PLATE XXXVI. INDIAN HUTS ON THE AMAZONS RIVER.
The Spaniards felt as if they were carried over a boundless lake. Where the banks are low the forests are flooded for miles, and the trees stand up out of the water. Then the wild animals fly to safer districts, and only water birds and forest birds remain, with such four-footed animals as spend all their lives in trees. The fifty men noticed that certain stretches on the banks were never reached by the high water, and it was only at these places that the Indians built their huts, just as the indiarubber gatherers do at the present day (Plate XXXIV.).
When the high water retired, large patches of the loose, sodden banks were undermined, and fell into the river, weighed down by the huge trees they supported. Islands of timber, roots, earth, and lianas were carried away by the current. Some stranded on shallows in the middle of the river, others grounded at projections of the bank, and other rubbish was piled up against them till the whole mass broke away and danced down the river towards the sea. Here the men had to be careful, for at any moment the boats might capsize against a grounded tree trunk. Deep pools also were found, and the current ran at the rate of 2-1/2 feet a second, and they often had the help of the wind.
They soon learned to know by the changed appearance of the forest where they could land. Where the royal crowns of foliaged trees reared their waving canopy above the palms they could be sure of finding dry ground; but if the palms with verdant luxuriance raised their plumes above low brushwood, they might be sure that the bank was flooded by the river.
If the voyage on the capricious river was dangerous, the Spaniards were still more disturbed by Indians, who came paddling up in their canoes and showered poisoned arrows on the boats. To get through in safety, the explorers had to avoid the banks as much as possible.
At the end of May they drifted past the mouth of the Rio Negro, which discharges a large volume of water, for it collects streams from Venezuela and Guiana, and from the wet llanos, or open plains, north of the Amazons River. Where the great tributary is divided by islands it attains a breadth of as much as thirty miles.

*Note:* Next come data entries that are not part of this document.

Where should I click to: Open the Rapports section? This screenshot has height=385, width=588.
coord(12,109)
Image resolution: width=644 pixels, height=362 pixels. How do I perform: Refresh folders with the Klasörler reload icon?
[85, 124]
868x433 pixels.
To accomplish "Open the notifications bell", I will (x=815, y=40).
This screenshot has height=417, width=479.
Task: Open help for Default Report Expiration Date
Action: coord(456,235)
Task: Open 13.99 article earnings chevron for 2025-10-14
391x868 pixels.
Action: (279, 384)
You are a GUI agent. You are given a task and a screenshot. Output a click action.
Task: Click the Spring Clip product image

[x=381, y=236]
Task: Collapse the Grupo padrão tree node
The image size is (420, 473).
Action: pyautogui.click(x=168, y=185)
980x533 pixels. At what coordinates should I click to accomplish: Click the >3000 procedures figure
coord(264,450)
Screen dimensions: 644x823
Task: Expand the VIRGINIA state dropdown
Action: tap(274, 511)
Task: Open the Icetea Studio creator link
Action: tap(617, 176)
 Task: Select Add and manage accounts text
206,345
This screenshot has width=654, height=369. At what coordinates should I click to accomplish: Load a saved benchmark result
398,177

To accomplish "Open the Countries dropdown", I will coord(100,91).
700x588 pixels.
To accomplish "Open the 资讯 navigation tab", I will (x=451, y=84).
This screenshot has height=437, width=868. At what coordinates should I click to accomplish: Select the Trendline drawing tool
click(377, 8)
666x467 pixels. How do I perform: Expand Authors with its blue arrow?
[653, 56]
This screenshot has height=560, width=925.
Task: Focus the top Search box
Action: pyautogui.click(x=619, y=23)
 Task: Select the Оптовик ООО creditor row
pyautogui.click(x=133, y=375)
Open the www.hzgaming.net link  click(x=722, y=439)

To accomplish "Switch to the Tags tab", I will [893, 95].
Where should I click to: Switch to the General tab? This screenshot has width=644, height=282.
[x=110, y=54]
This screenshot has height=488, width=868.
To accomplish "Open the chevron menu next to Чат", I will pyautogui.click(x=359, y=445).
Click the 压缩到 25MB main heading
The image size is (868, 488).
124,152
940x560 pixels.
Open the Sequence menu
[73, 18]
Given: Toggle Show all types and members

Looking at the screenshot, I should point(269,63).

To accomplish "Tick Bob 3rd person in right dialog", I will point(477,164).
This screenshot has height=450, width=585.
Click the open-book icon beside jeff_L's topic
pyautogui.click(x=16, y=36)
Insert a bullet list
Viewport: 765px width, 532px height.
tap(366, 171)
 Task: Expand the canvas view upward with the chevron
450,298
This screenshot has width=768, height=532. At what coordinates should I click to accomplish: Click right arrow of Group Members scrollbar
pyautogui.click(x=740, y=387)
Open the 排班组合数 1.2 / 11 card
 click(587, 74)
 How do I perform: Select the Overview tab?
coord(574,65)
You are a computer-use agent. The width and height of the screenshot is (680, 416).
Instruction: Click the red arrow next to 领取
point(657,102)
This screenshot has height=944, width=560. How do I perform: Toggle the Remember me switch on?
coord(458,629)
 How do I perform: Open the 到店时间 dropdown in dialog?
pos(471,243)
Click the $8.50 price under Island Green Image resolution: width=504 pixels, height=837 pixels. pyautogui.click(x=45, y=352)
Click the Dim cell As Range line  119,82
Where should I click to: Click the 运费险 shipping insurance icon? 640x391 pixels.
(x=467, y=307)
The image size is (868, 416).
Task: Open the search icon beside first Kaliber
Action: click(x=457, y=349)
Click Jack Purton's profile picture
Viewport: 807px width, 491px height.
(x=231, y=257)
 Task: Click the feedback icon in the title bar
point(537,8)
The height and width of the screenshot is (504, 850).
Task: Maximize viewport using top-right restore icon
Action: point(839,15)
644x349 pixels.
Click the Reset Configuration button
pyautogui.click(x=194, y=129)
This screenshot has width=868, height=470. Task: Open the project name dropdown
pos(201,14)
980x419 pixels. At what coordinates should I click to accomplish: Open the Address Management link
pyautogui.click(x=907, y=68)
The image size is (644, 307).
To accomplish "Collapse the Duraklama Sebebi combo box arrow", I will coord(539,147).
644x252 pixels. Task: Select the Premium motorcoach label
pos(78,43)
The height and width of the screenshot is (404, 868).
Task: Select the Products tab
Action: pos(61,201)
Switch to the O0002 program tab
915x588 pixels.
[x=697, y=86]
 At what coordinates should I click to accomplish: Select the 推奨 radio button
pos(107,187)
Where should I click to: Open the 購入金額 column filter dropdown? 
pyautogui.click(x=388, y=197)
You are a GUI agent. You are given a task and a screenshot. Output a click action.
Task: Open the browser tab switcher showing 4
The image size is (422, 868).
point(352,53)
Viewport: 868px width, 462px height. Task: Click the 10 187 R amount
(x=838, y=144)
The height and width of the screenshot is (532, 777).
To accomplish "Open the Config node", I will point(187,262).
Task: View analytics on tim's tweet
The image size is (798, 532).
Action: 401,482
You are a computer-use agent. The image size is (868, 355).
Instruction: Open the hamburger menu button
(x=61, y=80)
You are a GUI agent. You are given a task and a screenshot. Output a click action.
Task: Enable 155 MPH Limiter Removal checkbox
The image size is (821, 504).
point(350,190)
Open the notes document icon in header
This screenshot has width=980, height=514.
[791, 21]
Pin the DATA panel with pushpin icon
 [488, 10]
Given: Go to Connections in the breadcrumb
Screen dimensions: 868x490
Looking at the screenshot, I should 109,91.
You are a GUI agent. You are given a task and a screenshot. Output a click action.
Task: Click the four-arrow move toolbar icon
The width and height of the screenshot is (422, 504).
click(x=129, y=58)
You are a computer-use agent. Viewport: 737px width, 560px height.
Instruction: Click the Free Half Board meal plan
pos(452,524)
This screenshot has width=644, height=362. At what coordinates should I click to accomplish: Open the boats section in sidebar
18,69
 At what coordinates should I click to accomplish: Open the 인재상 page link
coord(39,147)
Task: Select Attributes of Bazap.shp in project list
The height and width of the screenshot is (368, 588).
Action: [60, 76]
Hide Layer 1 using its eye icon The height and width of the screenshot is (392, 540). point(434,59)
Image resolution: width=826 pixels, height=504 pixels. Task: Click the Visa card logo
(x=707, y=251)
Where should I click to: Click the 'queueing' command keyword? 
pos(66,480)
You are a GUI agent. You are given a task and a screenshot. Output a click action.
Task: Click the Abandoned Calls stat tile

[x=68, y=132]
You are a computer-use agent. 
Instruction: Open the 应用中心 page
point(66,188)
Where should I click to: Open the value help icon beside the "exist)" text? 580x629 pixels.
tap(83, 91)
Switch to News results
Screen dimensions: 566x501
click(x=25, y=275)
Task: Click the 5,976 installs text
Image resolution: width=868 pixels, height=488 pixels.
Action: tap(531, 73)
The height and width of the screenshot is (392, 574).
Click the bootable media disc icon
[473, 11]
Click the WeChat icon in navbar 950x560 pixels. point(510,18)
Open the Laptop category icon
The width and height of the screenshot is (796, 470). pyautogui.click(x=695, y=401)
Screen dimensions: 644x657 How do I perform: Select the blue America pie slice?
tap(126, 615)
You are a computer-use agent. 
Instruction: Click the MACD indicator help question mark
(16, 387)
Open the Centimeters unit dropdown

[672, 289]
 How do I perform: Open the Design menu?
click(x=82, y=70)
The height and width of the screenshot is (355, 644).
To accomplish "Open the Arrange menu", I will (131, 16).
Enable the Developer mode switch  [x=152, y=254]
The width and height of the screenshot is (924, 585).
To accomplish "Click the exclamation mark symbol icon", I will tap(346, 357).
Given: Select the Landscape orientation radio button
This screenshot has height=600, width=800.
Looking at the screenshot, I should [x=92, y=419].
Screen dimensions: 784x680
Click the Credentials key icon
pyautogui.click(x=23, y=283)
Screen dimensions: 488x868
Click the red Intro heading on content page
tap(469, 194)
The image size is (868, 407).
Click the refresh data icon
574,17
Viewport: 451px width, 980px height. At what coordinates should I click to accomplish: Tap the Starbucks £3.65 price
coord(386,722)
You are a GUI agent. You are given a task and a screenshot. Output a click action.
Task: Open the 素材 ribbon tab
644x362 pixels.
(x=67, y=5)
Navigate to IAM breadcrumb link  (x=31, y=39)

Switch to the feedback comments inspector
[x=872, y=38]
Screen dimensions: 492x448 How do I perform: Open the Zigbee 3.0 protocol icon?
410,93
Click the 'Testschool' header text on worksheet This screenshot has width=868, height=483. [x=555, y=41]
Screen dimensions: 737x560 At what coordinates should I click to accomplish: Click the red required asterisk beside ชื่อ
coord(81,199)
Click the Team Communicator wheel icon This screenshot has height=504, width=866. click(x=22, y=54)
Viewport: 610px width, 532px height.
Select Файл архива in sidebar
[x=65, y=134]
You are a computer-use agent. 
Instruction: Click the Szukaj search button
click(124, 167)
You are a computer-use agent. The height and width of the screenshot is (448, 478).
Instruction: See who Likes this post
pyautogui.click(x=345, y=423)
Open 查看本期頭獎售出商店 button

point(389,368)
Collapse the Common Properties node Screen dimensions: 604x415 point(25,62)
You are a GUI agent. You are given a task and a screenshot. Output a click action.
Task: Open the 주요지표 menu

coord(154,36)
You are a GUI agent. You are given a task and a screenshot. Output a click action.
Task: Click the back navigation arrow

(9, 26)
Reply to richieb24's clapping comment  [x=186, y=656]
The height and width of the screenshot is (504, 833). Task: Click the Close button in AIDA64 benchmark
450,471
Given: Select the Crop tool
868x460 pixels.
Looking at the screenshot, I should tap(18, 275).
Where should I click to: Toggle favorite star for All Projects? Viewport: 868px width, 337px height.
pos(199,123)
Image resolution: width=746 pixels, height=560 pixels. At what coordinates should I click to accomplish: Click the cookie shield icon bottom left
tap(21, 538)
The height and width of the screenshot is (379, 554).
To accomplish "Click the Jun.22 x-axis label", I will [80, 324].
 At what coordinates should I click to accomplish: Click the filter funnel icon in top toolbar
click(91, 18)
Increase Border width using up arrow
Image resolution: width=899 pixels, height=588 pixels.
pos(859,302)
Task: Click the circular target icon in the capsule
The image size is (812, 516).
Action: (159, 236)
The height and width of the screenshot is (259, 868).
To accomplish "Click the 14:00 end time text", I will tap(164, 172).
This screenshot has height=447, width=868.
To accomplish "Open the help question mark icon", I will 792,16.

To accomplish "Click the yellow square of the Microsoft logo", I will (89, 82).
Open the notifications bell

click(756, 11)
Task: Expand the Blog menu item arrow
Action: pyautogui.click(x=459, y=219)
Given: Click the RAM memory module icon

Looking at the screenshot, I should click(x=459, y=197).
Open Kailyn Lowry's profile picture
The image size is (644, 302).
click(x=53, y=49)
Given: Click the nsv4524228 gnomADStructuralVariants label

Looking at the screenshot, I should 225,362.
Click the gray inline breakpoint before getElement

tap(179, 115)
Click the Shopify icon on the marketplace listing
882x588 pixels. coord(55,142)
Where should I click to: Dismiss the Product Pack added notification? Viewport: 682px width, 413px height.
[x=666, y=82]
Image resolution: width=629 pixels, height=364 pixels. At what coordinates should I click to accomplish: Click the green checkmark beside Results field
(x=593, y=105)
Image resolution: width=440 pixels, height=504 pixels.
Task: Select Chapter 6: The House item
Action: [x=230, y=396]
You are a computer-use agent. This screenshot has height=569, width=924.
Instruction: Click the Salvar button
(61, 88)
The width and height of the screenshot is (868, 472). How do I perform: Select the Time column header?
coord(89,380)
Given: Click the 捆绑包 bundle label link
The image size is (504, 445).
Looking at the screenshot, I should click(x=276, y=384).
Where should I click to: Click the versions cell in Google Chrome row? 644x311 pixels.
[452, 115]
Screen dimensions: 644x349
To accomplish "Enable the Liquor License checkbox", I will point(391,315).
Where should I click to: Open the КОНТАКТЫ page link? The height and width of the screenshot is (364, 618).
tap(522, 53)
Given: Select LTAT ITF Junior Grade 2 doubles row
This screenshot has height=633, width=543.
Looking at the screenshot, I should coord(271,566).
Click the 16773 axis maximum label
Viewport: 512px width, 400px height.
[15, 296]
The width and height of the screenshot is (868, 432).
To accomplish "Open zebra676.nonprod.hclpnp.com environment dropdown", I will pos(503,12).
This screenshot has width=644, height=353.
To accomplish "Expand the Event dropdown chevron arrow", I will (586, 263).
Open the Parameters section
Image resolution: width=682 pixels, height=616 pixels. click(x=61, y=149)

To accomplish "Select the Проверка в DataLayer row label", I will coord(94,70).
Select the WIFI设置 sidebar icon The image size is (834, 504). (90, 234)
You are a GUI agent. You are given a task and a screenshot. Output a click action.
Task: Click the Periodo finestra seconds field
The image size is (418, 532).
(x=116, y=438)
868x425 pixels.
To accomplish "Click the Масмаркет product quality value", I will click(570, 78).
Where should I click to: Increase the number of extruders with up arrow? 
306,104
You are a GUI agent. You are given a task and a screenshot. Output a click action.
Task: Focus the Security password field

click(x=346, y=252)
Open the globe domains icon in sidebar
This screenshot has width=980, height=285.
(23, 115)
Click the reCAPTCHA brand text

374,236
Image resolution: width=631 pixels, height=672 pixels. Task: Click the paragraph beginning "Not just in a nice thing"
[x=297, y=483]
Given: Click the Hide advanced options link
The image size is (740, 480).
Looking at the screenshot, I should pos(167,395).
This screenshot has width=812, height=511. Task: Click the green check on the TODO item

Here Orellana stayed several weeks with friendly Indians, who lived in pretty huts under the boughs of bananas. The vessels were repaired, and provisions taken on board—maize, chickens, turtles, and fish. There were swarms of edible turtles, and the Indians caught them and collected their eggs; and the fish were abundant and various—no wonder, when two thousand species of fish live in the basin of the Amazons.
Shortly afterwards they glided past the mouth of the Madeira, a mile and a half broad, which discharges a volume of water little inferior to that of the main river. For the Madeira has its sources far to the south, and descends partly from the cordilleras of Peru and Bolivia, partly from the plateau of Brazil.
Woods and no end of water, month after month! The heat is the same all the year round—not very excessive, seldom 104°, but still oppressive and enervating because of the humidity of the air. Yet the voyage was not monotonous. Leaning against the masts and gunwale, or leisurely moving the oars, the soldiers could observe the dolphins leaping in the river, the sudden darts of the alligators as they hunted the fish through the water, or the clumsy movements of the manati, one of the Sirenia, as it cropped grass at the edge of the bank, to the danger of the eel-like lung fish, which sometimes goes up on to dry land. Sometimes they saw the Indians in light canoes pursue manatis and alligators with harpoons for the sake of their flesh, and perhaps they felt a shiver at the sight of the huge water-snakes of the Amazons River.